Soll die Taubstummengasse nun in „Gehörlosengasse“ umbenannt werden? „Um Gottes Willen, nein!“, sagt Jarmer. „Der historische Name ist für uns in Ordnung. Uns ist nur wichtig, Aufklärung zu betreiben, damit die Leute mehr Bewusstsein entwickeln.“ In der U-Bahn-Station hat der ÖGLB deshalb Infotafeln installiert; auf Antrag der Bezirks-Neos wurde vor zwei Jahren auch an einem Straßenschild eine Zusatztafel angebracht.

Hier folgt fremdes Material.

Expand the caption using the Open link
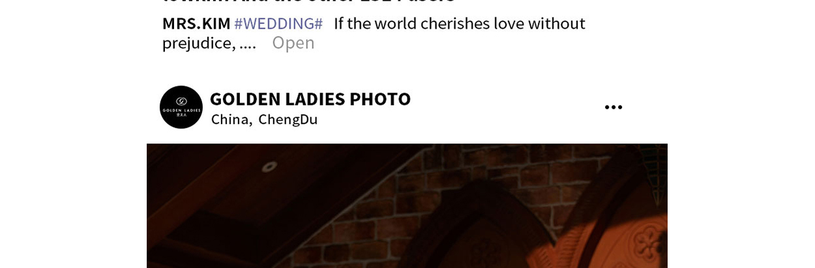The height and width of the screenshot is (268, 815). pos(293,43)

Laut der für Straßennamen zuständigen MA 7 (Kulturamt) gab es übrigens tatsächlich bereits Anfragen wegen einer Umbenennung der Taubstummengasse. Man habe sich dagegen entschieden, weil Straßenumbenennungen „in der Regel nicht vorgesehen“ seien. Die Stadt sieht das so: „Straßennamen dienen nicht nur der Orientierung, sondern haben sich gleichsam als Dokument in die Stadt eingeschrieben.“
Und grundsätzlich ist es ja positiv, dass in Wien auch Menschen mit Behinderungen Denkmäler gesetzt werden.